• **PASSAGE**:
________________________

Re: linked open data and PDF

On Jan 20, 2015, at 3:05, Jodi Schneider <jschneider@pobox.com> wrote:
>> From: Herbert Van de Sompel <hvdsomp@gmail.com>
>> Date: Mon, 19 Jan 2015 18:10:45 -0700
>> Message-Id: <464E492A-1394-4A59-9C1D-520F9CB631B9@gmail.com>
>> Cc: "public-lod@w3.org" <public-lod@w3.org>
>> To: Larry Masinter <masinter@adobe.com>
>> 
>> Larry
>> How about HTTP Link headers (RFC 5988) to convey links and metadata expressed as links when serving PDFs? I can imagine an authoring tool embedding the info in XMP. But I have a harder time imagining a consumer application that would want to read the info via XMP.  
> 
> I don't: Bibliographic managers for PDFs could make use of XMP metadata. Imagine never typing another citation again!

I thought bibliographic managers already did. If I remember correctly, some STM publishers did stuff metadata in XMP containers at one point. And I would have thought that bibliographic managers would then have used that. It would be telling if they didn't.

________________________

• **DATA EXCERPT**:
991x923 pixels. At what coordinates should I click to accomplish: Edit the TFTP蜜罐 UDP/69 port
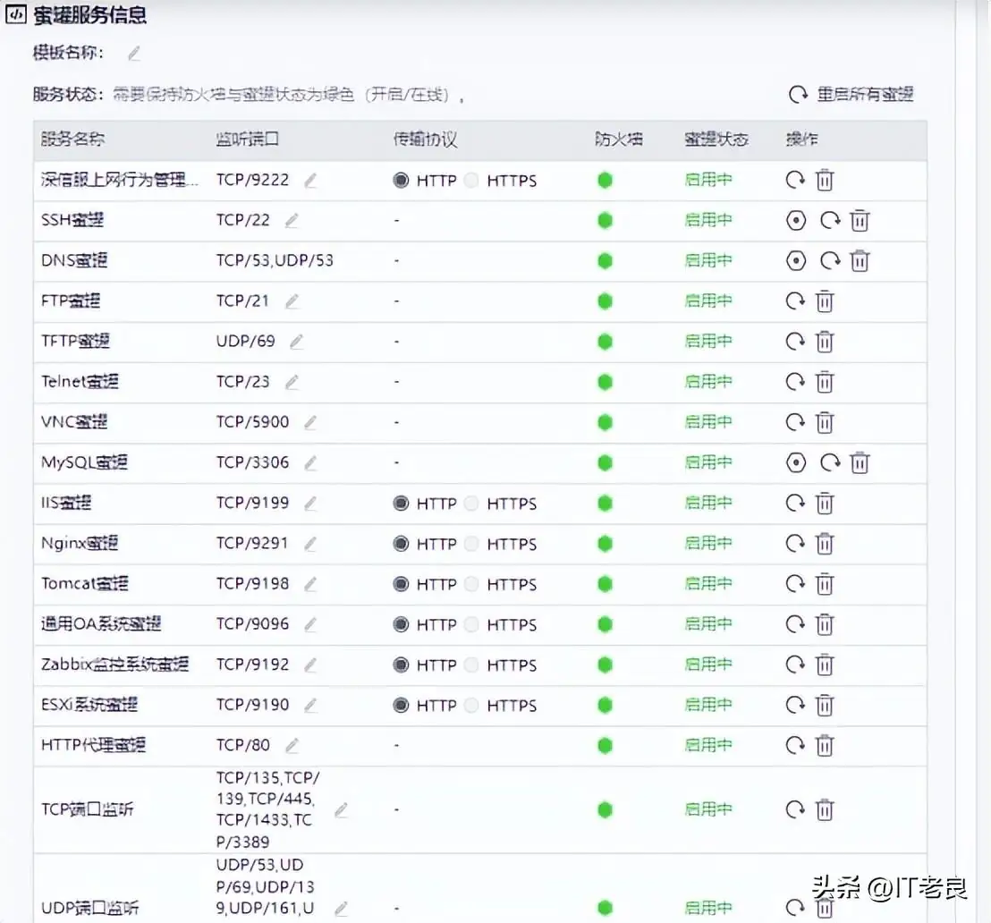pos(296,341)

________________________

From the email about linked open data and PDF, print the part from "Re: linked open" to "info via XMP." word for word.

• **ANSWER TO THIS TASK**:
Re: linked open data and PDF

On Jan 20, 2015, at 3:05, Jodi Schneider <jschneider@pobox.com> wrote:
>> From: Herbert Van de Sompel <hvdsomp@gmail.com>
>> Date: Mon, 19 Jan 2015 18:10:45 -0700
>> Message-Id: <464E492A-1394-4A59-9C1D-520F9CB631B9@gmail.com>
>> Cc: "public-lod@w3.org" <public-lod@w3.org>
>> To: Larry Masinter <masinter@adobe.com>
>> 
>> Larry
>> How about HTTP Link headers (RFC 5988) to convey links and metadata expressed as links when serving PDFs? I can imagine an authoring tool embedding the info in XMP. But I have a harder time imagining a consumer application that would want to read the info via XMP.